Yidden dance forming a circle to arouse the Divine Spirits within us to overcome our dread and fear of giants in the faith of עמנו אל – first HaShem wars against the Gods whom the Goyim worship, only thereafter does Israel rejoice victorious over our enemies – the latter, utterly and totally destroyed. Another memory dance, Yidden – speaking for myself – share the exhilaration when our Siddur regales the vision of destroyed chariots; the obliteration of the army of Par’o, corpses cast upon the shores of the Sea of Suf. Traditionally Yidden stand in shul when the פסוקי דזמר “blessing” comes to
אז ישיר משה ובני ישראל את השירה הזאת
Viewed under these contexts inflicting damages upon the enemy gives pleasure which the generations can relive again and again. Justice has two diametrically opposed perspectives. Damages inflicted upon our bnai brit allies hopefully arouses within us the opposite feelings than that wherein we rejoice at the destruction of our hated enemies. When the leaders of a people – of any civilization – rejoice at the destruction of their own people, regardless of any excuse, due to errors made by specific individuals within society, the social fabric of society lays in shreds. The leaders who approve the destruction of the social fabric of their own society, behave like criminal sociopaths. The first obligation and duty of any government – to prevent violent social anarchy, the preamble to Civil War.

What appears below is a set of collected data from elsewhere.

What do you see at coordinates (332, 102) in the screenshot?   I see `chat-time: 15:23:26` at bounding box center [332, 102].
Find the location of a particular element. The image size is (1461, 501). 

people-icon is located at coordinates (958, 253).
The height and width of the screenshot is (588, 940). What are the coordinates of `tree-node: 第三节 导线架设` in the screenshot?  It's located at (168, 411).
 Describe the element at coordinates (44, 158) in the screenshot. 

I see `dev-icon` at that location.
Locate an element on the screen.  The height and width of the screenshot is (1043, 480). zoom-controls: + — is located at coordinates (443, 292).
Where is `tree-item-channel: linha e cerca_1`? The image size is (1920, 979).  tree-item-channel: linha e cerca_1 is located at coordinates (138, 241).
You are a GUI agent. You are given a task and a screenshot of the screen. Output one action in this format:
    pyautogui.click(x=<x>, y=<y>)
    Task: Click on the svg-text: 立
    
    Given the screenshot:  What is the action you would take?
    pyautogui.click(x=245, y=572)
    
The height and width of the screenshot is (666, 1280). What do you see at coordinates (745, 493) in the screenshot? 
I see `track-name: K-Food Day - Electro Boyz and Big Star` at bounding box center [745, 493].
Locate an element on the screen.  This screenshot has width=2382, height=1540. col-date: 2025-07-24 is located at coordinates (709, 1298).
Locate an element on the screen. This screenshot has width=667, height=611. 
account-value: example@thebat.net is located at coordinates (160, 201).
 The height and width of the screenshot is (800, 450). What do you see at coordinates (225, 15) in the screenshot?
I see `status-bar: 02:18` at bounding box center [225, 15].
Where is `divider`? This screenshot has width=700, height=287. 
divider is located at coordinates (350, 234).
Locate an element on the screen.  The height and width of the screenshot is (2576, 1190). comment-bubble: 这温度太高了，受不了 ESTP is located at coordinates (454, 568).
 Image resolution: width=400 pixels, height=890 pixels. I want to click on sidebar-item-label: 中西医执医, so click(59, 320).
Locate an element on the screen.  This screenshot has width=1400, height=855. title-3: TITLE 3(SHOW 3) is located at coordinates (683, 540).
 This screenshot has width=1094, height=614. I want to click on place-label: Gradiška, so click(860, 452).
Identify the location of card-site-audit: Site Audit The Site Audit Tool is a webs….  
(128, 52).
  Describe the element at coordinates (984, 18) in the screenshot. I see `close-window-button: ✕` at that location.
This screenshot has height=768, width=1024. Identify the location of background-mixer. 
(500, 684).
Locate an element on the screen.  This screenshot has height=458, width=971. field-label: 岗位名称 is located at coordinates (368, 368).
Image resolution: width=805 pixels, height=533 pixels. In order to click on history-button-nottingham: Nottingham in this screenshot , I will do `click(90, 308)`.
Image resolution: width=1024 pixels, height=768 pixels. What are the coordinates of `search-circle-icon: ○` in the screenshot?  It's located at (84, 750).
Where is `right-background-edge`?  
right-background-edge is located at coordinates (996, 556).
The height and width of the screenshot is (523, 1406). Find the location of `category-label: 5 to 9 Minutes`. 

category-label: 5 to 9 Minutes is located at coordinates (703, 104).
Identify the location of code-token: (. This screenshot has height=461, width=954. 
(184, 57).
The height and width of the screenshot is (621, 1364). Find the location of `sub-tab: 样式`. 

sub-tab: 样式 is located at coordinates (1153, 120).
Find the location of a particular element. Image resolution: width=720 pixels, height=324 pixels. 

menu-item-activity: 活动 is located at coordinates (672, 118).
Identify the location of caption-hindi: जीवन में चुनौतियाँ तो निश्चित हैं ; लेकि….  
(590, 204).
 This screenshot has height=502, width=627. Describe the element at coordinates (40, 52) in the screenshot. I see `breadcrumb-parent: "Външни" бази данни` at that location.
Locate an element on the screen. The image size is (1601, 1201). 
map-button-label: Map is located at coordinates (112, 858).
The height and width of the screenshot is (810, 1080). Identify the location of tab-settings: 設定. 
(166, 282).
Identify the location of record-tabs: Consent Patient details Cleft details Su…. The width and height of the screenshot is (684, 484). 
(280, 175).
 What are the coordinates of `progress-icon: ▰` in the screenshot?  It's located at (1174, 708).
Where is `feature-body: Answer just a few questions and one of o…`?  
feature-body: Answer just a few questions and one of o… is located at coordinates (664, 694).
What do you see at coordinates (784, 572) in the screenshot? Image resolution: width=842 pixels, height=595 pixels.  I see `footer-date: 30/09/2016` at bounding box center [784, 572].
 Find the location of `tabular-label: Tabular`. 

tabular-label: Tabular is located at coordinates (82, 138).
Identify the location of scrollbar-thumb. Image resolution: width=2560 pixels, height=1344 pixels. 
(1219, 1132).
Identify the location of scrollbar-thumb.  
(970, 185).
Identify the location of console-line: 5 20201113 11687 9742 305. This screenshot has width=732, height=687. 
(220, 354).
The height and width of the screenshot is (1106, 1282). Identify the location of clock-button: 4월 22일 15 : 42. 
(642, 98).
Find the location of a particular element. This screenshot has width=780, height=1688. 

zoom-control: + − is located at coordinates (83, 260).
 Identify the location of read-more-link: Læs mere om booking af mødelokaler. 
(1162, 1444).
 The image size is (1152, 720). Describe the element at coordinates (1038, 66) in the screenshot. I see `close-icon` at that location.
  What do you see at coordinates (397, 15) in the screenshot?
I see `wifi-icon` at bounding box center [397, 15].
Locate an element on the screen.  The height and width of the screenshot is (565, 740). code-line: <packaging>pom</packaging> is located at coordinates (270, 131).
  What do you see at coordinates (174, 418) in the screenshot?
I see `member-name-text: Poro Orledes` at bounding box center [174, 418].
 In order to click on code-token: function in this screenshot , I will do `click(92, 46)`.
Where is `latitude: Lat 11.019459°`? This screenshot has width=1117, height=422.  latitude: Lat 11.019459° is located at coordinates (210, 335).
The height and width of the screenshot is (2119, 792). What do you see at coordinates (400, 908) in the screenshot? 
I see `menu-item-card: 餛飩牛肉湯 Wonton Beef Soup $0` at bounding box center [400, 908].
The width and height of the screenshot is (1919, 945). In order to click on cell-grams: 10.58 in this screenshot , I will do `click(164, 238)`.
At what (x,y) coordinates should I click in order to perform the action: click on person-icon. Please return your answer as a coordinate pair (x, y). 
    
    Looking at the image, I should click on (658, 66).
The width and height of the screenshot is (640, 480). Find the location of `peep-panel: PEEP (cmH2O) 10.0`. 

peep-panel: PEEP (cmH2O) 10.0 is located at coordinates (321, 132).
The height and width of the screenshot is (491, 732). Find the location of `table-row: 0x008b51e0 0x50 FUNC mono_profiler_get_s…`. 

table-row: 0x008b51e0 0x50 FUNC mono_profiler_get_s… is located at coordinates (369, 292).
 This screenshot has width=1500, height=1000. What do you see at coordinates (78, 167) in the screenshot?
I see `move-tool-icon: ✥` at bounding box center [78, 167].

Riots within a society merit the primary leadership of government to prove that the head of State, that he’s on the side of the People. Good leadership treats riots comparable to Covid 19 – to prevent its spread across the nation. Poor leadership argues that local governments should contain “local” riots. Violent riots within a City compare to a terrible natural disaster, the leader of the Central Government should immediately get personally involved. The people of that City require assurance that the Head of State, that he too shares their grief and anguish. Should a protest against the Head of State happen, never must that leader hide behind the clubs and water canons of police brutality. Such a crisis proves the mettle of the Head of State in the eyes of the People. Government leadership stands upon the יסוד of עמנו אל.
Herein concludes the learning of this the 8th sugia of our Av Mishna בבא קמא.